» What the task requires:
Find the line below with "Screen dimensions: 644x583" and the line with "You are a GUI". Output exactly those lines and everything between them, leaving out the pictures.

» Extracted information:

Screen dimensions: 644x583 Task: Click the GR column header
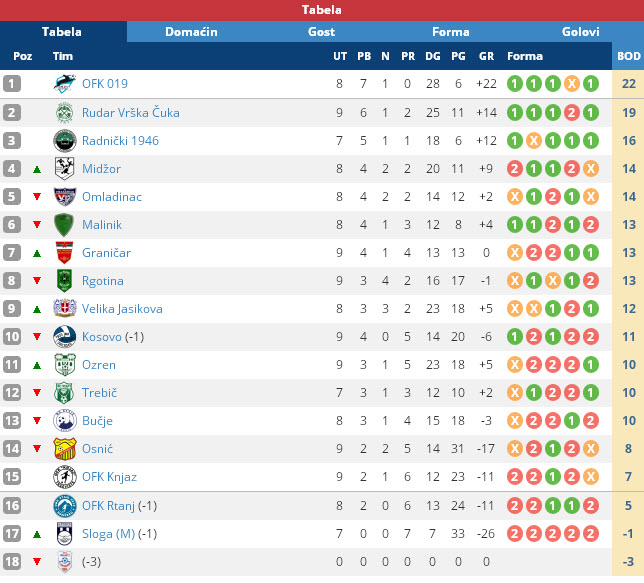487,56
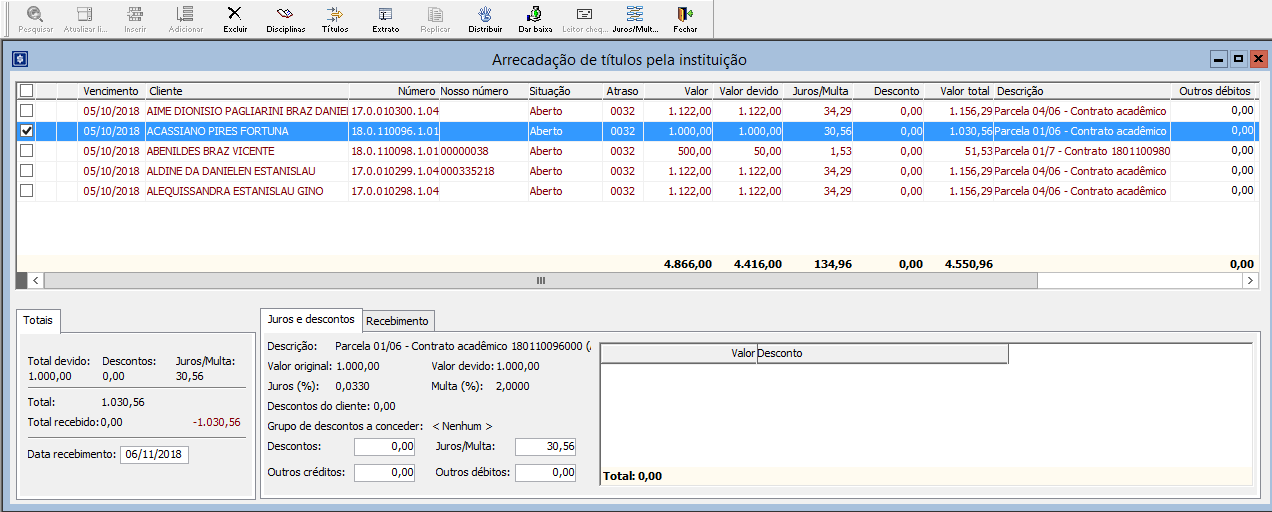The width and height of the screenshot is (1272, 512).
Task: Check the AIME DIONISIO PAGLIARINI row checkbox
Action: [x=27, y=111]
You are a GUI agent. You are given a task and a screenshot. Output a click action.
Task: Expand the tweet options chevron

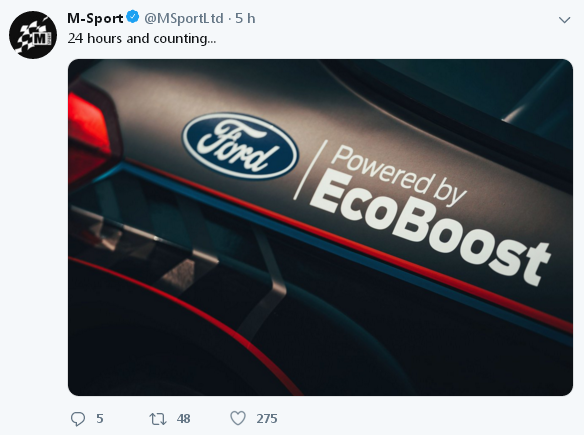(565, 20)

--

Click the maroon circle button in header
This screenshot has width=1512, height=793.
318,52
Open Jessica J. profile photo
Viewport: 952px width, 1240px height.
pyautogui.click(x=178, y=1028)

» Worked solution:
Screen dimensions: 644x583 Task: Click the GR column header
487,56
The width and height of the screenshot is (1272, 512).
Task: Check the AIME DIONISIO PAGLIARINI row checkbox
Action: [x=27, y=111]
You are a GUI agent. You are given a task and a screenshot. Output a click action.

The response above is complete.